Pieyre de Mandiargues et sa femme Bona

Pieyre de Mandiargues et sa femme Bona

   D’abord inhumé dans la trente-cinquième division, André Pieyre de Mandiargues repose aujourd’hui dans la quatorzième, aux côtés de son épouse, Bona Tibertelli de Pisis (1926-2000). Nièce de l’artiste ferrarais Filippo de Pisis, cette dernière apprend la peinture dans un institut de Modène, puis vient à Paris, où elle fréquente les surréalistes, avant d’épouser l’homme de lettres en 1950. Très amoureux, ce dernier consacre un essai au travail de sa femme, Bona, l’amour et la peinture (éditions Skira, Genève, 1971). Exposée à la fondation Berggruen, en Allemagne, puis à Milan, dans son pays d’origine, Bona découvre la technique du collage lors d’un voyage au Mexique en 1958, et en fait son mode d’expression plastique préféré. Également auteure, Bona a écrit un récit (La cafarde, Mercure de France, 1967), une autobiographie (Bonaventure, Stock, 1977), et des Poèmes (Fata Morgana, 1988).
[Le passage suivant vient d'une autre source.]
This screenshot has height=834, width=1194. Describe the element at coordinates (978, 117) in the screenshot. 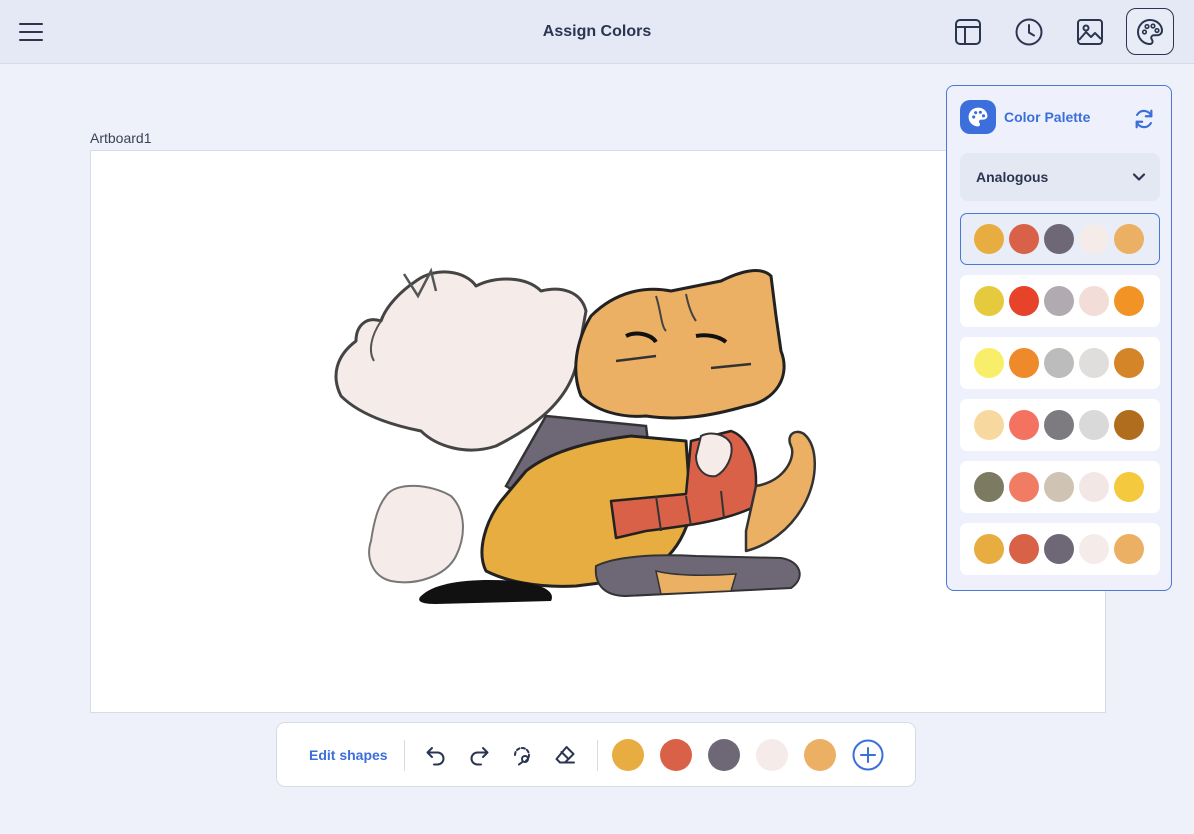

I see `palette-logo-icon` at that location.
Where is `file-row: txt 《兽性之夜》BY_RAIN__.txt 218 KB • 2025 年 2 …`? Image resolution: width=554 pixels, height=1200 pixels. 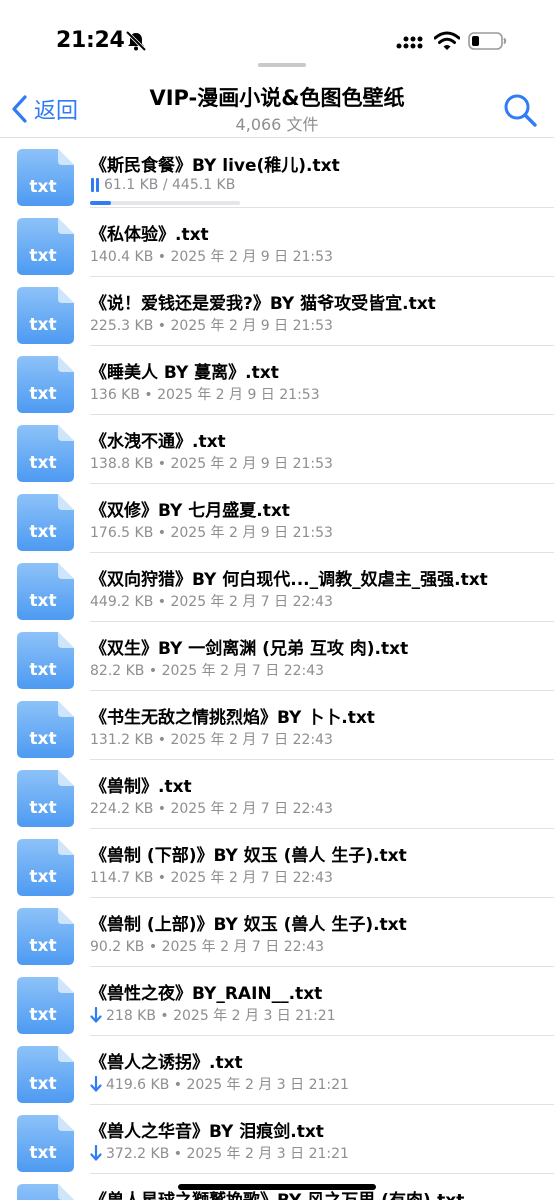 file-row: txt 《兽性之夜》BY_RAIN__.txt 218 KB • 2025 年 2 … is located at coordinates (277, 1002).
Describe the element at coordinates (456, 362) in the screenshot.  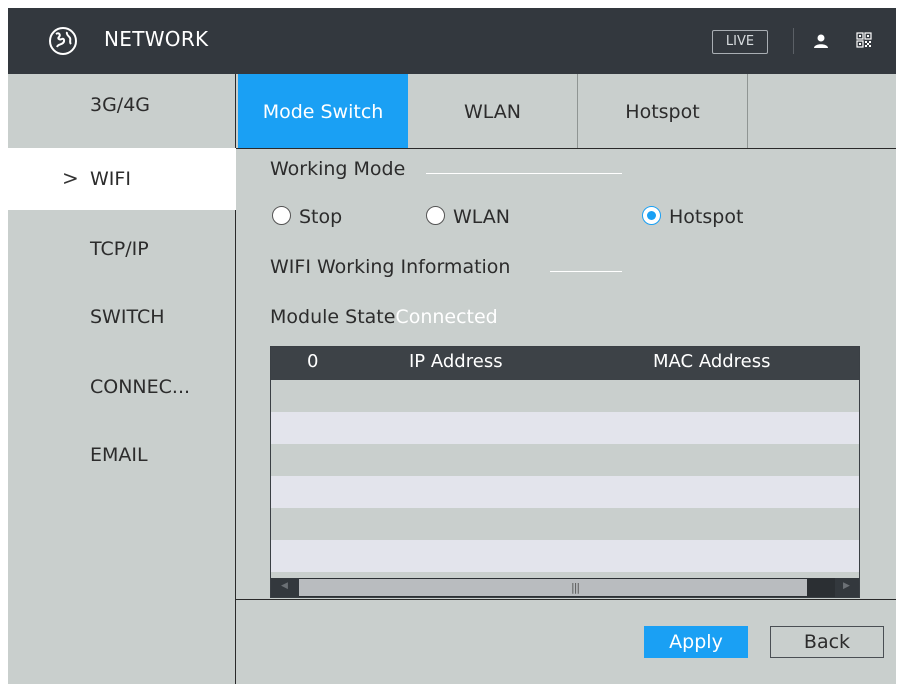
I see `column-header-ip: IP Address` at that location.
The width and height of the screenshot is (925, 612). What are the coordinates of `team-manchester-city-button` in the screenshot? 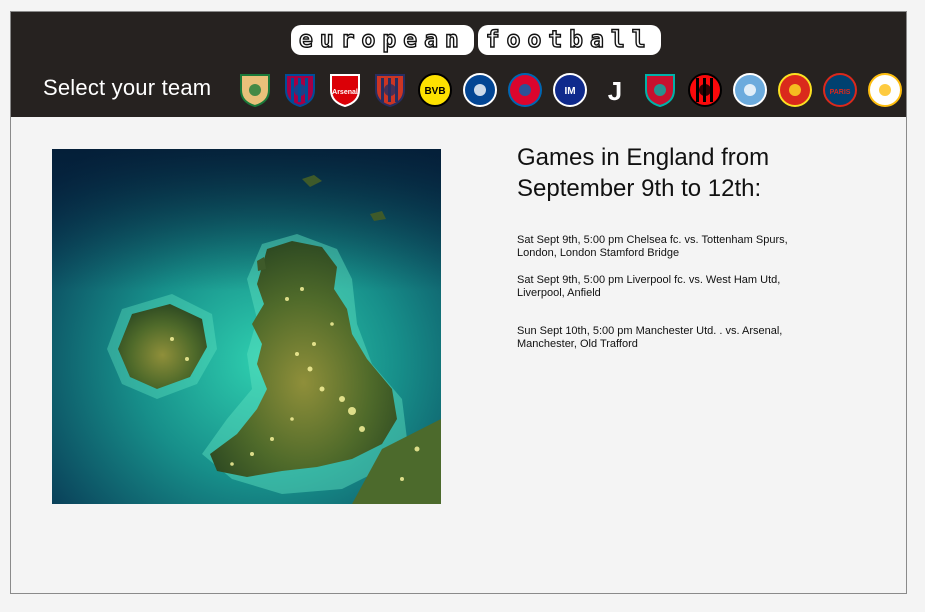 It's located at (750, 90).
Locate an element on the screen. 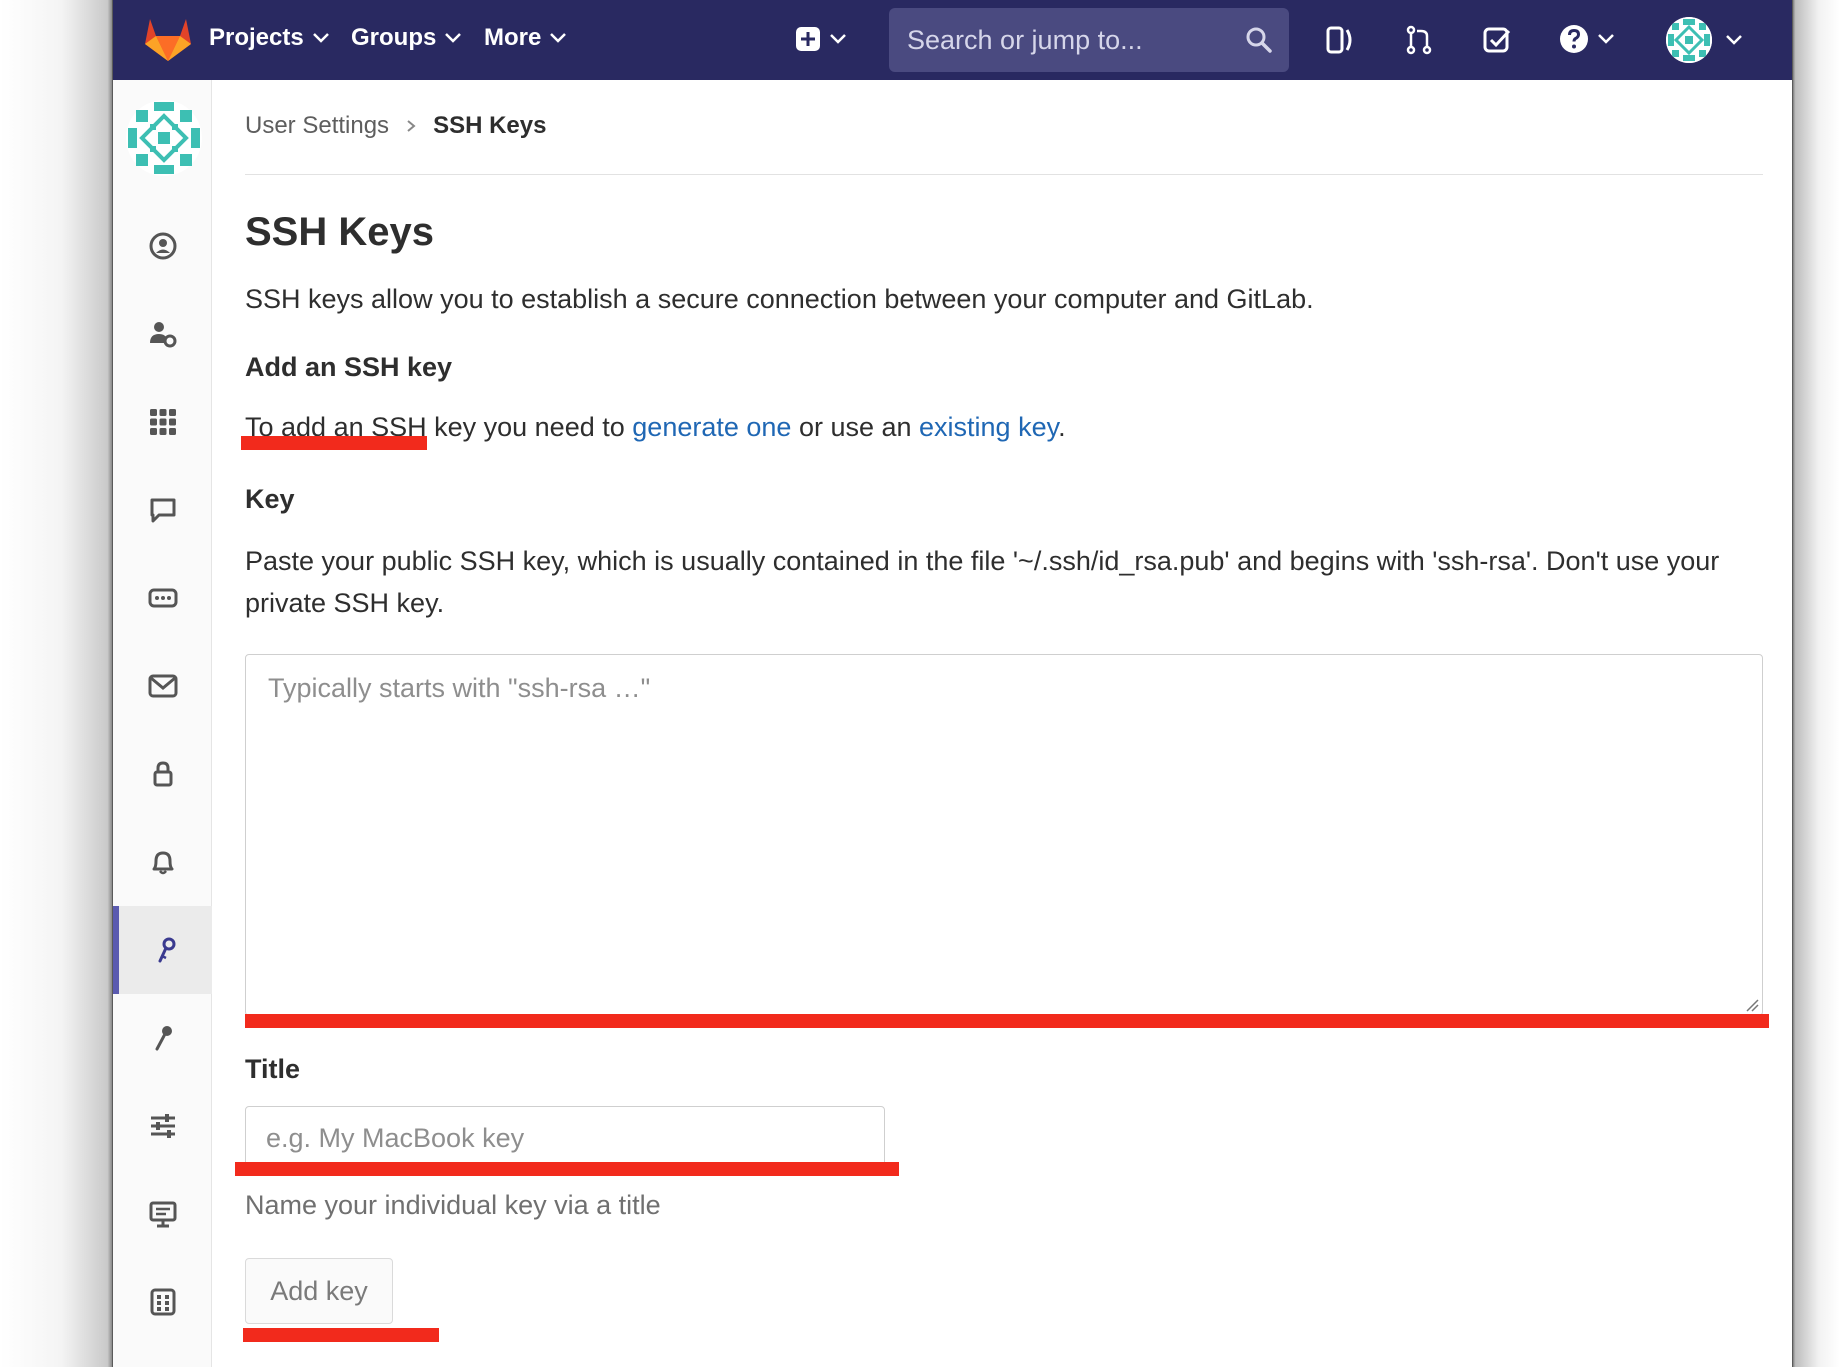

Elle figure également dans le très beau livre de Georgiana Colvile, Scandaleusement d’elles. Trente-quatre femmes surréalistes (Jean-Michel Place, Paris, 1999).

MANDIARGUES_Pierre_1909-1991_Ecrivain

Photo trouvée sur le site de l’APPL (Association des Amis du Père Lachaise)

PS: Selon certaines sources, la tombe d’André Pieyre de Mandiargues se trouverait en réalité dans la treizième division du Père-Lachaise. Je vérifierai et apporterai une correction si nécessaire très prochainement.